SET OF TASKS:
A. Do these statements agree with the essay on fitting in? (i) The writer learned chess from their father in fourth grade. (ii) The series "That Life of Ours" belongs to @emiliorios. (iii) One of the three people who shaped the writer's path was a maternal grandmother. For each, answer yes or no and quote the words of the essay that decide it.
B. In the essay on fitting in, how would you put this sentence into Spanish: "Chess teaches you to think, to calculate, to question."

To fit in—or not to fit in—are suggestive verbs. They stir reflection, introspection, and a deeper analysis of society and its persistent tendency to box us into molds. They demand what is deemed socially acceptable, as if conformity were a measure of truth. These are remnants that endure because human beings often live by clichés, by habit, by comfort, or by the apparent ease of following rules—even when those rules are absurd, inaccurate, or ethically questionable.
A few days ago, my good friend @emiliorios published a reflection inspired by a valuable initiative from @charjaim, in her series "That Life of Ours". Entry number 37 dealt precisely with this: the successes and failures of trying to fit into society. Since then, I’ve revisited my own story—not to reminisce, but to better understand the friction between how I think and what society expects.

I’ve remained loyal to my convictions. To my judgments. To my ongoing analysis of reality. To the values I’ve adopted through thought, reading, dialogue, and experience. That loyalty is a form of respect—for conscience, for reason, for the dignity of thinking without compromise.
My childhood wasn’t typical. Nor was my adolescence. Nor what I’ve lived so far as an adult. Not because I set out to be different, but because I’ve never wanted to stop thinking. I was fortunate that my parents nurtured my love of reading from a very early age. And three exceptional people shaped my path with gratitude: my paternal grandmother, my paternal uncle, and a maternal aunt. My uncle visited my grandmother daily, and they held conversations I listened to with devotion. In fourth grade, my father taught me to play chess. From that moment on, thinking ceased to be a spontaneous act and became a discipline I embraced with enthusiasm and rigor. Chess teaches you to think, to calculate, to question. It should be a core subject in every educational system.

EXERCISE DATA:
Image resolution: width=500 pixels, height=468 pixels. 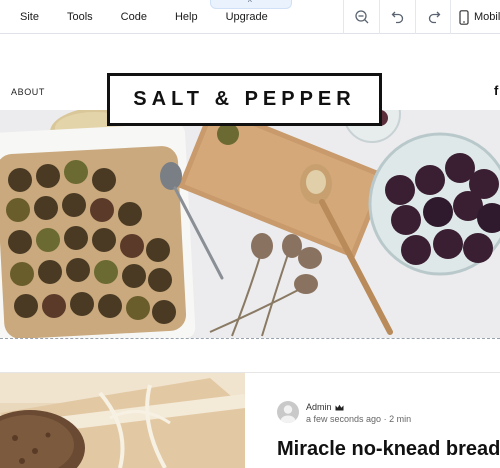 I want to click on user-icon, so click(x=288, y=414).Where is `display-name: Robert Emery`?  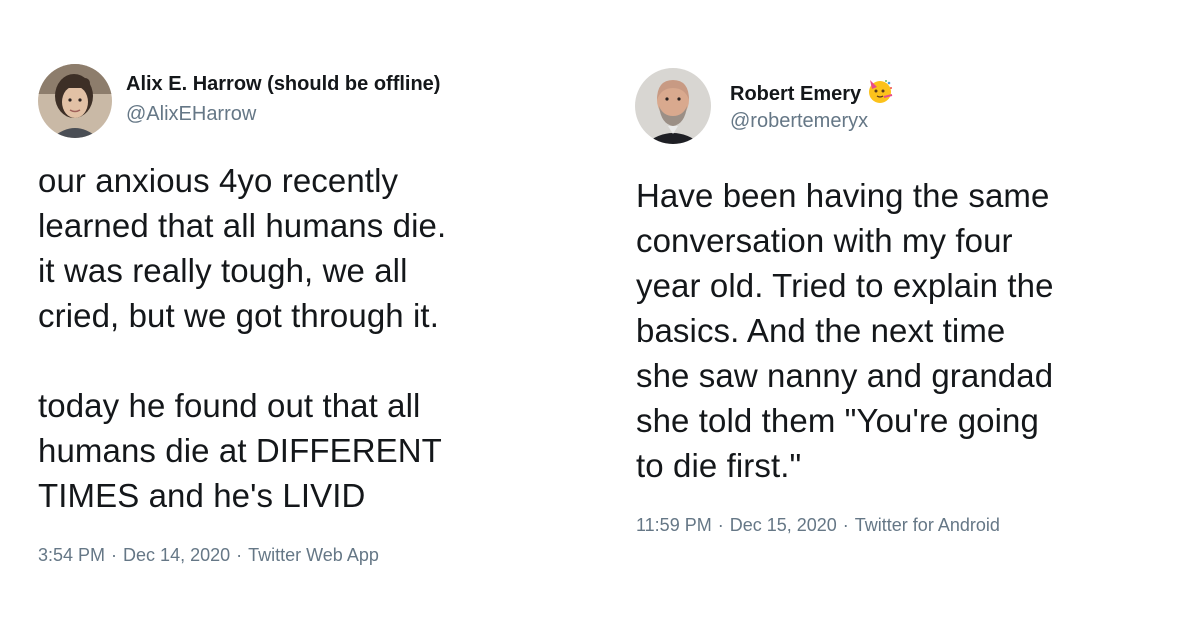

ANSWERS PROVIDED:
A.
(i) Yes: "In fourth grade, my father taught me to play chess."
(ii) No: "a valuable initiative from @charjaim, in her series "That Life of Ours""
(iii) No: "my paternal grandmother, my paternal uncle, and a maternal aunt"

B. El ajedrez te enseña a pensar, a calcular, a cuestionar.